Data to use section start
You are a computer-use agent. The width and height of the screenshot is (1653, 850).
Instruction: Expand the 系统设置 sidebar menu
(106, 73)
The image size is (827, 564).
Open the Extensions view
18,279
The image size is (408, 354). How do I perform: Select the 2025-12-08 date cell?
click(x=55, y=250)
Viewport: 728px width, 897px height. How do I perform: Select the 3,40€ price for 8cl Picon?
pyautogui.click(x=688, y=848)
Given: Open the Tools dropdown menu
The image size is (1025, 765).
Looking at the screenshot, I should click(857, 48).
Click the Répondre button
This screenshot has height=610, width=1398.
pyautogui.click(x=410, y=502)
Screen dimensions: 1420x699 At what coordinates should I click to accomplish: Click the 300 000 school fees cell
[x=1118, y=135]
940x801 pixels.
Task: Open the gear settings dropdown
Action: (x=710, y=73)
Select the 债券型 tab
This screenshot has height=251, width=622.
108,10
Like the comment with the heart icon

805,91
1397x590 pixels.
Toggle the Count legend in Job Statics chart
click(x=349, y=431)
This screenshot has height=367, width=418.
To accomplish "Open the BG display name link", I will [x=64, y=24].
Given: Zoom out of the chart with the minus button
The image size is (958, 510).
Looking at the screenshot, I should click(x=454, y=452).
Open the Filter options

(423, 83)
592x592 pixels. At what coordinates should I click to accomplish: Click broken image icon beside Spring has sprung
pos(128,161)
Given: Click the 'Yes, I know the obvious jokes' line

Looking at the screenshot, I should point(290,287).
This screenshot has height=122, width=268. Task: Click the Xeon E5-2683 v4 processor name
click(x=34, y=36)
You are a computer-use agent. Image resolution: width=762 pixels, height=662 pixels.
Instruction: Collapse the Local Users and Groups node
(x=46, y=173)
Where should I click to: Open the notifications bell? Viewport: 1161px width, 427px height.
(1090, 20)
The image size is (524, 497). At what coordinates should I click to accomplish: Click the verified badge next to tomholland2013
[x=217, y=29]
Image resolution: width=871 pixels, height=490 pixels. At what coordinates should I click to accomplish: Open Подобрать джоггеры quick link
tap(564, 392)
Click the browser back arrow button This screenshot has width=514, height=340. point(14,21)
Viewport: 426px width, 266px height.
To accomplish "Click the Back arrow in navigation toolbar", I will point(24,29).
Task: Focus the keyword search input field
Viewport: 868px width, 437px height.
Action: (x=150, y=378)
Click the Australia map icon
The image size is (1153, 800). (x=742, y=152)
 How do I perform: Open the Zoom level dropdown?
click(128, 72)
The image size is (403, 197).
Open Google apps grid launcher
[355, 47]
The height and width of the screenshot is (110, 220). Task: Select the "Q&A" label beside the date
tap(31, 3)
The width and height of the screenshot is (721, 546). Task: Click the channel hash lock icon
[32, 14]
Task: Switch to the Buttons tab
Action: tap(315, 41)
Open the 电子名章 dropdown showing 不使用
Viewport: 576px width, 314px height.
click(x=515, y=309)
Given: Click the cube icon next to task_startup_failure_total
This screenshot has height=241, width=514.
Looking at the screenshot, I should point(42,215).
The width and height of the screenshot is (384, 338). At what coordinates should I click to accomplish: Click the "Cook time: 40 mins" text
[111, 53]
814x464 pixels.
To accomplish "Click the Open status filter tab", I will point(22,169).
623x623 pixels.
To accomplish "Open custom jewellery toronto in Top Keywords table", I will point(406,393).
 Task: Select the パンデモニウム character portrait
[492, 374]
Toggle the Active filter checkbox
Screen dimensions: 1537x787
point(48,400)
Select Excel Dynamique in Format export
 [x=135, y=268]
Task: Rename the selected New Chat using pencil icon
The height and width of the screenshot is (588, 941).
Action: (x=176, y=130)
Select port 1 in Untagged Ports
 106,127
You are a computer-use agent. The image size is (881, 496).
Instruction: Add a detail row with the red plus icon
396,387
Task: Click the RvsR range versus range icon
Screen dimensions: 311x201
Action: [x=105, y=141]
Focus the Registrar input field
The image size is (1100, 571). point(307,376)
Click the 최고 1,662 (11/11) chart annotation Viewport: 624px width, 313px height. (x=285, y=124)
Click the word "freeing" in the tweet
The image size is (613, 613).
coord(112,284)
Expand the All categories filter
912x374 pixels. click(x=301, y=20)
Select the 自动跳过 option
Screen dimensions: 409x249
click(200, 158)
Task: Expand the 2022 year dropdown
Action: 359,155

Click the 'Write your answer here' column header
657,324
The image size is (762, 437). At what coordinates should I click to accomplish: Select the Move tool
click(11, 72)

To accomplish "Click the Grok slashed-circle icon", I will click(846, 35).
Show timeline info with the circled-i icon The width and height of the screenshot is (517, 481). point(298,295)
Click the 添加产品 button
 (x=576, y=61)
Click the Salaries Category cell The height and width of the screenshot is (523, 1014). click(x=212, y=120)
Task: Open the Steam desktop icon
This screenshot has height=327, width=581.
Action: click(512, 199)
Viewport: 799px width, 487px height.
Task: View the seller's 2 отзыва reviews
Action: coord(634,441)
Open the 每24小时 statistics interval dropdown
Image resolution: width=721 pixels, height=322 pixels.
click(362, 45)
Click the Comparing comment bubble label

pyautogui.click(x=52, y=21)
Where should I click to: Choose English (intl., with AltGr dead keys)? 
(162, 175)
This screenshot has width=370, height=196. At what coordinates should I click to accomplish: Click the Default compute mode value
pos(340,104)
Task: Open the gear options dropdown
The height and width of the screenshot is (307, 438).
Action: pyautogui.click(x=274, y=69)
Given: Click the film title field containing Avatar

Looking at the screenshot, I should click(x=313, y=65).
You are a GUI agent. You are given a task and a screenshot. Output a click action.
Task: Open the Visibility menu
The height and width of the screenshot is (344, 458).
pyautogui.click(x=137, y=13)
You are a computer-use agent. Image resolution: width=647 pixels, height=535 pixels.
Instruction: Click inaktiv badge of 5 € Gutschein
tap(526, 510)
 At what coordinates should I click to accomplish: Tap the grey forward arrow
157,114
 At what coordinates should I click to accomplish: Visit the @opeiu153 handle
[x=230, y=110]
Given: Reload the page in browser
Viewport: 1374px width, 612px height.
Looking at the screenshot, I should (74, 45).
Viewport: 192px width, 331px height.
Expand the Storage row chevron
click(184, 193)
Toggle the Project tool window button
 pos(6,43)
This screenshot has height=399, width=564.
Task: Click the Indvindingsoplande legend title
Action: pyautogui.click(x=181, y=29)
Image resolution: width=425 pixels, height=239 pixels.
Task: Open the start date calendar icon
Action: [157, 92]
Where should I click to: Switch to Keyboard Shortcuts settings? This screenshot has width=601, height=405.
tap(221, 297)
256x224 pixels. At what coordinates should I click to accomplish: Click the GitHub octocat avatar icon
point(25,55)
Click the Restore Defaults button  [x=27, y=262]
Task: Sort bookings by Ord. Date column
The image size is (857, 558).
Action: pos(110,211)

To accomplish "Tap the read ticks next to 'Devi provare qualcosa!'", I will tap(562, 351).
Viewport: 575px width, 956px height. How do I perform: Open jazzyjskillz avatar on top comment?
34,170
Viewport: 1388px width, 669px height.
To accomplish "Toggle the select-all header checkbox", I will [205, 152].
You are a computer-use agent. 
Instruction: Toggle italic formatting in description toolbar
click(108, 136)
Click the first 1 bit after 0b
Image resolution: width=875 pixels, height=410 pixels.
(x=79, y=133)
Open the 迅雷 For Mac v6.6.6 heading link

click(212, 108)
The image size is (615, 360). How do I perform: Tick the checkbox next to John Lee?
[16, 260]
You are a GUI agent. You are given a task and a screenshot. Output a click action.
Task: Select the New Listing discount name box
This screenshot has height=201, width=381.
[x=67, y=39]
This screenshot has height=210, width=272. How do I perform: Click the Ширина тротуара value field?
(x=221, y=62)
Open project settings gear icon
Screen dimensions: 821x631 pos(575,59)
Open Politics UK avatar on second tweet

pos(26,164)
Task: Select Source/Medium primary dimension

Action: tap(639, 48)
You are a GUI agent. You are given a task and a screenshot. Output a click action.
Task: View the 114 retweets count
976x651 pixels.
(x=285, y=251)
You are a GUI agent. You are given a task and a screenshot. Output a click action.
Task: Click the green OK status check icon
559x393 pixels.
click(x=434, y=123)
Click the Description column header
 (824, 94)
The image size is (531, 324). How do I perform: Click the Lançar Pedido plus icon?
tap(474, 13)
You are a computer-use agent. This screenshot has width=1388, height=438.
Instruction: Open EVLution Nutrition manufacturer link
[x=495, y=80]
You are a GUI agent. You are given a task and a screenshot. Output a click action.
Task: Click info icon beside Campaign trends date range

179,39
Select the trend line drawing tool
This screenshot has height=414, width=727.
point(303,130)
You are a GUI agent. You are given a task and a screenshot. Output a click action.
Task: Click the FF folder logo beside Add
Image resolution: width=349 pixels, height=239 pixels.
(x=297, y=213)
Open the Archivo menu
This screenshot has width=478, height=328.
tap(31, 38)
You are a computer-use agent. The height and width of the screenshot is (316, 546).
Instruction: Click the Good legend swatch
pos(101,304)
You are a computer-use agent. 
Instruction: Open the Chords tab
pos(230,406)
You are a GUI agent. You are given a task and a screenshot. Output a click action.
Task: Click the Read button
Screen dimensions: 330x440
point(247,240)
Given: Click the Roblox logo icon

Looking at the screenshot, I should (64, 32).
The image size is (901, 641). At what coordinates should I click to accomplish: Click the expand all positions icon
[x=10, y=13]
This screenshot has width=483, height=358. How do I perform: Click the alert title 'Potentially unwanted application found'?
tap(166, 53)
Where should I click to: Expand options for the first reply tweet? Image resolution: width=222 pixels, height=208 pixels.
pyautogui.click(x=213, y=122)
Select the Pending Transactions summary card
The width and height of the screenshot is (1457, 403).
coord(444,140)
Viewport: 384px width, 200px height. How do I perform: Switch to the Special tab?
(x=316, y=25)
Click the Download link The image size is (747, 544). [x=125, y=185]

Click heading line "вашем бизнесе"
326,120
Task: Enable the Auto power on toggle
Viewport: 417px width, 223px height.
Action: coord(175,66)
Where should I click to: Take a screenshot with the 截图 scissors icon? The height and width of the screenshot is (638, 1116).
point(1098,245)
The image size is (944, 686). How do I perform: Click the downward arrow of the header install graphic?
Data to use section end
§ **The task**:
Read the entries above, then pull out the lines that include "computer".

§ **Expected answer**:
You are a computer-use agent. The width and height of the screenshot is (1653, 850).
You are a computer-use agent. Image resolution: width=762 pixels, height=662 pixels.
You are a computer-use agent. The image size is (881, 496).
You are a computer-use agent. Image resolution: width=647 pixels, height=535 pixels.
You are a computer-use agent. 
You are a computer-use agent. This screenshot has width=1388, height=438.
You are a computer-use agent. The height and width of the screenshot is (316, 546).
You are a computer-use agent. 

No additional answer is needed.